L’immoralità del peccatore obbediente

27 Set 2011

Non è la prima volta, in effetti, che la Chiesa è costretta a intervenire sulla scia degli scandali berlusconiani. Ma questa volta le tradizionali cautele delle gerarchie ecclesiastiche sono cadute. Si rompe quel rapporto che il Cavaliere aveva accuratamente coltivato

Le parole del cardinale Bagnasco sono state pesanti. Pochi avevano messo in preventivo una condanna così netta dello stile di vita di Berlusconi e dei danni che ne derivano per il Paese. Certo, non se l’aspettava il diretto interessato che continua a negare la realtà, malgrado sia travolto da un fiume inarrestabile di rivelazioni oscene e degradanti. Il capo dei vescovi non lo nomina mai. Ma non ci sono dubbi su quale sia il suo obiettivo quando denuncia “comportamenti licenziosi e relazioni improprie che ammorbano l’aria”. Non è la prima volta, in effetti, che la Chiesa è costretta a intervenire sulla scia degli scandali berlusconiani. Ma questa volta le tradizionali cautele delle gerarchie ecclesiastiche sono cadute. Si rompe quel rapporto che il Cavaliere aveva accuratamente coltivato.

Finora, la Chiesa  si era ispirata, verso Berlusconi, alla consueta “realpolitik”. Il rapporto con il premier è stato sempre profondo.

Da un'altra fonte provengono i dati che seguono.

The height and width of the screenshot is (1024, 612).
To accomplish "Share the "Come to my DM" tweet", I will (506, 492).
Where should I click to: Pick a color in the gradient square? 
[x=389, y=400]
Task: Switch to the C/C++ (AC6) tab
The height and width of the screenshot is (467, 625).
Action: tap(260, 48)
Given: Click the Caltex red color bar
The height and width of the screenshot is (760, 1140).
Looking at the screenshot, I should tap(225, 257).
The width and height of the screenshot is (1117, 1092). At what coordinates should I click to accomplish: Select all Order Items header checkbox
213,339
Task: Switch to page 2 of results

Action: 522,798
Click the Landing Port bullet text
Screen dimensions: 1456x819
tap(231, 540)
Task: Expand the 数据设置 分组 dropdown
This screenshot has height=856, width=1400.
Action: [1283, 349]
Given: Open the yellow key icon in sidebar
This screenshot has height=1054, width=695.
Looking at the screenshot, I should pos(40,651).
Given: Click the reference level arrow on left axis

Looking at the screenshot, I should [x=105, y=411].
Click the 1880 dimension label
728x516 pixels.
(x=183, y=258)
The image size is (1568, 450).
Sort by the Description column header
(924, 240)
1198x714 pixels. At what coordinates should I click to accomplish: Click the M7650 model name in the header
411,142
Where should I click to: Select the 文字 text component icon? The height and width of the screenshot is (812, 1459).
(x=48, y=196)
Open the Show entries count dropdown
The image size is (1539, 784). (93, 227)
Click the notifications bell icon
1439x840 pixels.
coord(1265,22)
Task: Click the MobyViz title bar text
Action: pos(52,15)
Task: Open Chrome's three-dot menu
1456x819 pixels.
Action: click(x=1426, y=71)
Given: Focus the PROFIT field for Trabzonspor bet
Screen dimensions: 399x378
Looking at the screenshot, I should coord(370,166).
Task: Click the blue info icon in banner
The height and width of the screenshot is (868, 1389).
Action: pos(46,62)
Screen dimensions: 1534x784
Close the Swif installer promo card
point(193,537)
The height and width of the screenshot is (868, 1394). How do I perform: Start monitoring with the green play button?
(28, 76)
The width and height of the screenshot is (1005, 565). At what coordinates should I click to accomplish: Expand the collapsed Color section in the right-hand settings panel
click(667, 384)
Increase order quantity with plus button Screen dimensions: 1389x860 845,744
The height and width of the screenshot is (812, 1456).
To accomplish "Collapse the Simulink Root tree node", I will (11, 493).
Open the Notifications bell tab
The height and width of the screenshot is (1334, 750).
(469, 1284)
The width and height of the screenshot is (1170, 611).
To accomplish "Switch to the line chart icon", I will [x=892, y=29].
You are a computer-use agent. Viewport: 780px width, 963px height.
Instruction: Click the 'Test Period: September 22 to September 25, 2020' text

Nella politica, negli affari, nel costume. Berlusconi ha messo sul piatto una sontuosa posta: l’8 per mille, le esenzioni Ici, le anticostituzionali munificenze per la scuola privata, oltre a tutta la materia dei princìpi “non negoziabili”, dalla bocciatura di qualsiasi riconoscimento per le unioni di fatto al testamento biologico. Le gerarchie hanno dunque preferito un “peccatore” obbediente al “moralismo” di una sinistra che propone poi le sue leggi “relativiste”. Si sono “contestualizzate”, per dirla con monsignor Fisichella, le “colpe” del capo del governo, ma si è sempre riservato un brusco trattamento a quei cattolici “adulti” che, come Romano Prodi, hanno cercato di tenere separato il loro ruolo pubblico dalla loro fede cristiana.

Ora, però, la Chiesa mostra di volersi svincolare da questa pluriennale consuetudine. Deve tendere l’orecchio al malessere sempre più diffuso della base cattolica per la nuova ondata di rivelazioni che investe il Cavaliere. Non può cancellare il quadro delle notti brave con Giampi Tarantini o delle “cene eleganti” con Nicole Minetti, “vestita con una tunica scura da suora, compreso il copricapo e una croce rossa sul velo”. Non c’è solo l’intercettazione di tante volgarità. C’è la constatazione, da parte della Chiesa, che l’immoralità, insediatasi a Palazzo Chigi, è anche un elemento della crisi economica che attanaglia il Paese. Dunque, il rapporto con Berlusconi, a questo punto, dovrebbe essersi consumato. Si può leggere, nelle parole di Bagnasco, un invito, sia pure sommesso, perché il presidente del Consiglio faccia un passo indietro, dia le dimissioni, adottando “comportamenti responsabili  e nobili”.

È durato troppo il silenzio delle gerarchie? Certo. E non si può giustificare la lunga latitanza presentandola come una forma doverosa di “non intromissione”, l’applicazione di quel principio costituzionale per cui lo Stato e la Chiesa sono, “ciascuno nel proprio ordine, indipendenti e sovrani”. In altre occasioni, gli interventi ci sono stati,  assai pressanti, e il dibattito sul testamento biologico ne è l’ultimo, illuminante, esempio. Ma proprio per questo bisogna guardarsi  dalle tentazione di valersi dell’intervento dei vescovi per scalzare Berlusconi. La laicità è una scelta che non si fa a seconda delle circostanze e degli interessi. Non sapremmo dire se le parole di Bagnasco si avvicinino ai progetti vaticani di una nuova Dc o se ne allontanino. Non possiamo prevedere dove andrà quel blocco sociale che finora si era riconosciuto nel premier e ora ne accerta il declino. In ogni cosa, non saremmo per nulla tranquilli se questo sciagurato governo fosse scacciato da una “scomunica” della gerarchia cattolica. Deve cadere per la maturità democratica degli italiani. Per la forza di una nuova maggioranza che nel Paese si è già formata e attende la costruzione di una limpida alternativa politica. È, questo, un passaggio fondamentale se si vuole tentare una vera ricostruzione dopo lo scempio degli anni berlusconiani.